What is Weighted Alpha
Weighted alpha is a weighted measure of how much a stock has risen or fallen over a certain period, usually a year. Generally, more emphasis is placed on recent activity by assigning higher weights to later prices than those assigned to earlier movements. This helps to give a return figure that has a greater focus on the most current period and is a more relevant measure for short-term analysis. This technique is popular with technical analysts.
BREAKING DOWN Weighted Alpha
Weighted alpha uses weighted mathematical calculations to arrive at an alpha performance figure. Alpha is a performance indicator that shows how much a security has returned above a specified benchmark.
Weighted Alpha Calculation
Weighted calculations give an assigned weight based on various factors. Indexes use weighting to give higher weight to securities by price or market cap. In a weighted alpha calculation, higher weight is typically given to more recent time period returns over a time series.

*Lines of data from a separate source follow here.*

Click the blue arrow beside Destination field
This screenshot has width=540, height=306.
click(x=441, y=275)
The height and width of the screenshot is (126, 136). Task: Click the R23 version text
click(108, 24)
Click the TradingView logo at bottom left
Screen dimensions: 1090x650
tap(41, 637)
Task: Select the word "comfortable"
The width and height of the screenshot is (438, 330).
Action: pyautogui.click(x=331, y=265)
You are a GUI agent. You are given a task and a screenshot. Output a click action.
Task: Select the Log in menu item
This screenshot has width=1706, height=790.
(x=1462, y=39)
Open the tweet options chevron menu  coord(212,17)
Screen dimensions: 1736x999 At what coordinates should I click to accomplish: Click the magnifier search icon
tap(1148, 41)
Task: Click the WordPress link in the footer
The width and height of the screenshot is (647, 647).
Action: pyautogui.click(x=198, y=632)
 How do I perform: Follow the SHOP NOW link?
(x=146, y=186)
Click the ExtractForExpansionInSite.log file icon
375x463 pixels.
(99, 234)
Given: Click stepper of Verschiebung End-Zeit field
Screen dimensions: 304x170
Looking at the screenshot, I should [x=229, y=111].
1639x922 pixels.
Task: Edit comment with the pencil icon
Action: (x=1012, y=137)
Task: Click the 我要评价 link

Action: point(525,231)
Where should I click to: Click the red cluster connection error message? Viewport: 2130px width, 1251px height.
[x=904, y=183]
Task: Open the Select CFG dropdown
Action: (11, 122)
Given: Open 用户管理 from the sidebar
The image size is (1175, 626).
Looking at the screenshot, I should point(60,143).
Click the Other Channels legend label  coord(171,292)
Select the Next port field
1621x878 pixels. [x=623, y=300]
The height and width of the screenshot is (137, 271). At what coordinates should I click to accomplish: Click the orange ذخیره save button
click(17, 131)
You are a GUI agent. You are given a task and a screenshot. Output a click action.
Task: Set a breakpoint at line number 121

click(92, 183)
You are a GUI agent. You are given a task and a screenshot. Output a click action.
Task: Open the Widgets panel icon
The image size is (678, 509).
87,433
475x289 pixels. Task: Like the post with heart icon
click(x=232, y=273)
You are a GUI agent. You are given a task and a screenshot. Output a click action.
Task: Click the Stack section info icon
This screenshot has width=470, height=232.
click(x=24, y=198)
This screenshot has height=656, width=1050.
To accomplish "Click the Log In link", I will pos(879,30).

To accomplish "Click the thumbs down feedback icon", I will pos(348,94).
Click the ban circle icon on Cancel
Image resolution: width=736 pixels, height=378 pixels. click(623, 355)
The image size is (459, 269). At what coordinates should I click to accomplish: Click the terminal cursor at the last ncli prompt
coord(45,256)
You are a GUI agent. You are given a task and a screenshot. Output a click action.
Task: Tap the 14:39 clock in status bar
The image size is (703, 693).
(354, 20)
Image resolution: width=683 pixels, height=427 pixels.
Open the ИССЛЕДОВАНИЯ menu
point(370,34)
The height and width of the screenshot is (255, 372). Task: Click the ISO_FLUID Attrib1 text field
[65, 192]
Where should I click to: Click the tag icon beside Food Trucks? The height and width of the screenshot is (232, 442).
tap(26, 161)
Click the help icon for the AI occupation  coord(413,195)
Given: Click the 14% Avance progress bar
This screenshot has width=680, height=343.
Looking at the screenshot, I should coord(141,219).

Weighted alpha calculations usually focus on one year of a security’s return. In general, if a security has a positive weighted alpha, an investor can assume its price has been gaining over the past year. Adversely if a security’s price has a negative weighted alpha, investors can assume that the one-year price return is lower.
Weighted Alpha = [ Sum of (Weight x Alpha) ] / 365
In a weighted alpha calculation, weights can vary based on preferences or technical analysis software programs. Some weighted alpha calculations may assign weights by quartiles while others use a standard decreasing weight methodology.
Weighted Alpha Inferences
Weighted alpha is used by a variety of investors. Most commonly technical analysts will use weighted alpha as an indicator for supporting buy and sell signals. Technical analysts use this measure to identify companies that have shown a strong trend over the past year and, more specifically, to focus their attention on companies whose momentum is building. When weighted alpha is positive it can support a bullish buy signal. When weighted alpha is negative it can support a bearish sell signal.
As an example, consider a stock that has experienced several highs and lows over the last year through both bullish and bearish trending patterns. A technical analyst using a Bollinger Band channel may see that the price is approaching its support trendline. If the stock has a positive weighted alpha it can be an affirmation that the stock’s price has largely been gaining over the last year supporting another bullish push higher.
In another scenario a trader may see a stock’s price reaching and beginning to exceed its resistance band in a Bollinger Band channel. Often this is a signal of a reversal and would indicate a sell signal. However, if this security has a positive weighted alpha it is more likely to break beyond its resistance level and move higher. Therefore, the weighted alpha could support a buy trade in this scenario.